Try it: Word for word, please copy the line containing "Screen dimensions: 596x171" and all lines after it in the entries below, and only those, leaving every picture out.
_ _ _ _ _
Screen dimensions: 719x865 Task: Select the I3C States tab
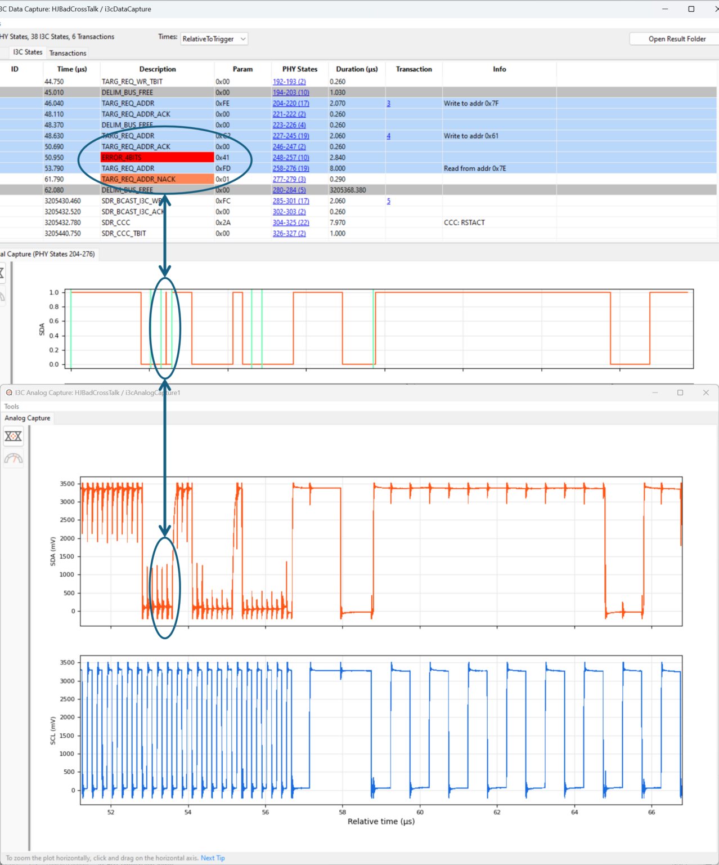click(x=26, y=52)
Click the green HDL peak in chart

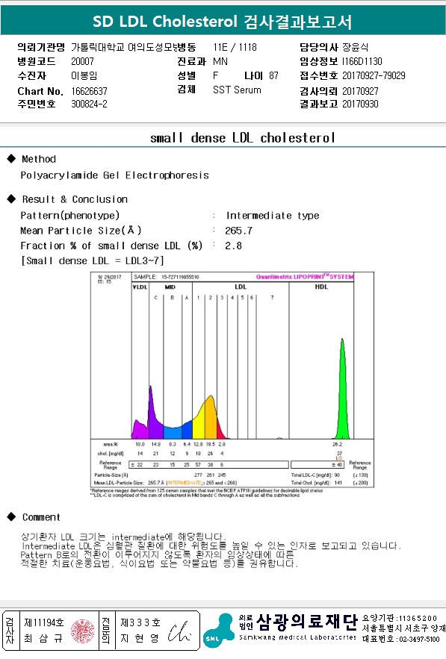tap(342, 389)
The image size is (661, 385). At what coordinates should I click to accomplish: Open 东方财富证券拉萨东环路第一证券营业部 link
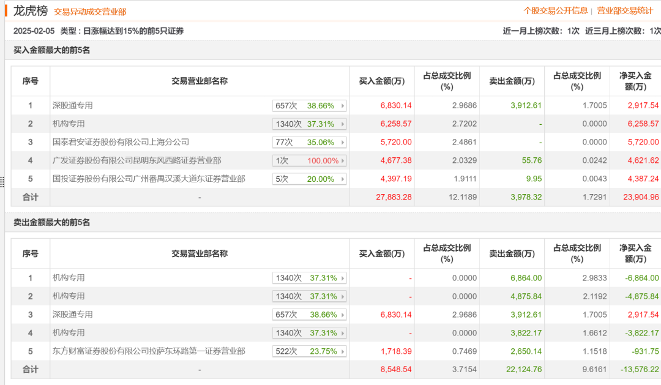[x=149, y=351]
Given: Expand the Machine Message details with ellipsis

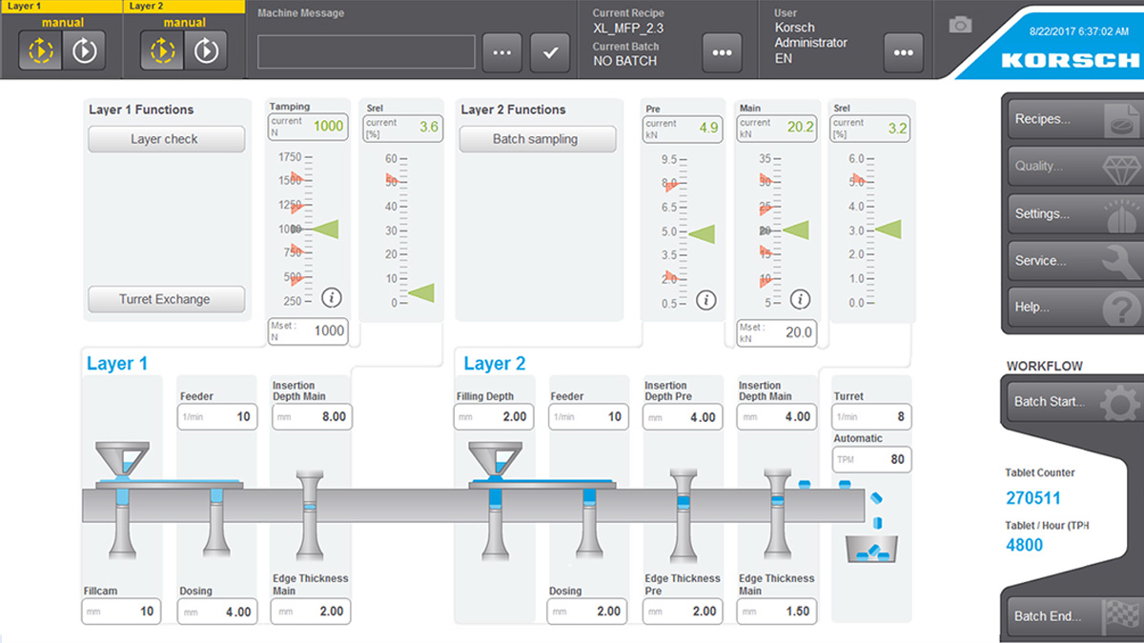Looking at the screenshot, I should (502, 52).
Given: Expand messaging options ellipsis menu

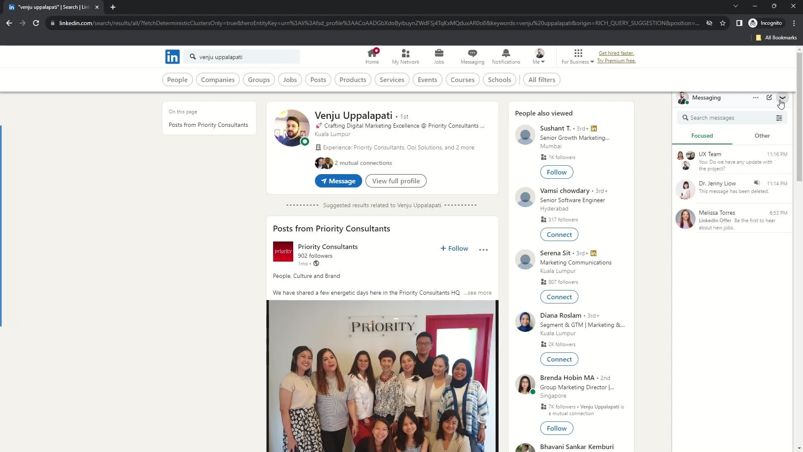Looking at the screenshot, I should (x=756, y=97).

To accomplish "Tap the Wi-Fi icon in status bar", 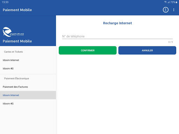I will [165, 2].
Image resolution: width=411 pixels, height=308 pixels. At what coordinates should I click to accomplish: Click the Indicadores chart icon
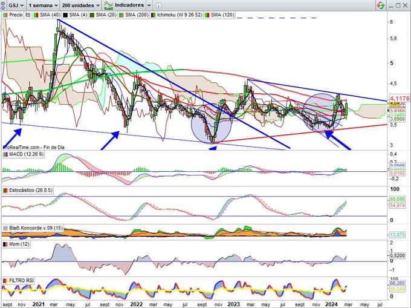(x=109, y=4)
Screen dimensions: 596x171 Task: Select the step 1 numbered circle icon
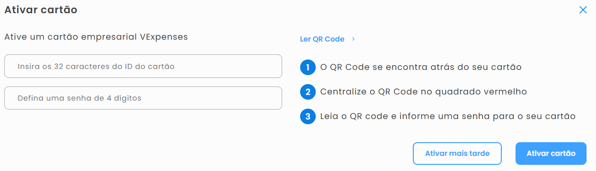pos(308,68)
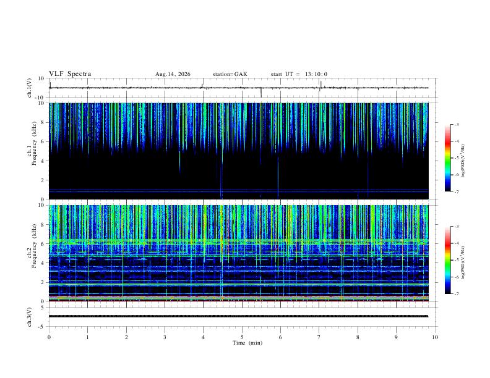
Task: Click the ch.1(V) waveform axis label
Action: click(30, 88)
_ _ _ _ _
Problem solution:
Screen dimensions: 596x171 Task: Select the step 1 numbered circle icon
pos(308,68)
Task: Click the ch.1(V) waveform axis label
Action: click(30, 88)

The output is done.